Return only those lines of the listing in which "agent" appears.

--- Listed entries Enclosed Below ---

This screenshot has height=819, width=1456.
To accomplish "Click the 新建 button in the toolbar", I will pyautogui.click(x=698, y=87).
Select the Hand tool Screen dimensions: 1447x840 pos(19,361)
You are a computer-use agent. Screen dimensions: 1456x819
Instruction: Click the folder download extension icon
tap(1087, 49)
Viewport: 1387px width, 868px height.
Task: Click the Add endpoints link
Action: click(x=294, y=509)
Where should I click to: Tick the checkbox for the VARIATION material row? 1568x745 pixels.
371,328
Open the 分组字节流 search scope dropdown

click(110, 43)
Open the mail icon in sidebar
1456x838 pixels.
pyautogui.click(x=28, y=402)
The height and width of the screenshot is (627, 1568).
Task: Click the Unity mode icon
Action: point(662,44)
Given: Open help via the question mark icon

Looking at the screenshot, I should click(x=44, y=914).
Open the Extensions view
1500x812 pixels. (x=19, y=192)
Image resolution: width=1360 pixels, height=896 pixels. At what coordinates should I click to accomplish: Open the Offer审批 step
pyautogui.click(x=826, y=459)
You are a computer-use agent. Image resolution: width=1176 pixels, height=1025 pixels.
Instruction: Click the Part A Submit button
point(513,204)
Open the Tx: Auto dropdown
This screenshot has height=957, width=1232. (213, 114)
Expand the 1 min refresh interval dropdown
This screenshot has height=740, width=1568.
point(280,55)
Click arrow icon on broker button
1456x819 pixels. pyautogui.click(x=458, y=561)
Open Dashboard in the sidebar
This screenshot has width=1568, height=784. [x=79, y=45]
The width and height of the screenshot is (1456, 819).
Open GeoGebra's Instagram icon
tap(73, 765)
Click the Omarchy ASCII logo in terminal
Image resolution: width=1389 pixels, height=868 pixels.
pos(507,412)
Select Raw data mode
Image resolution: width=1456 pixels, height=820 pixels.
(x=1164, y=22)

--- End of Enclosed Listed entries ---

Task result:
You are a computer-use agent. Screen dimensions: 1456x819
You are a computer-use agent. Image resolution: width=1176 pixels, height=1025 pixels.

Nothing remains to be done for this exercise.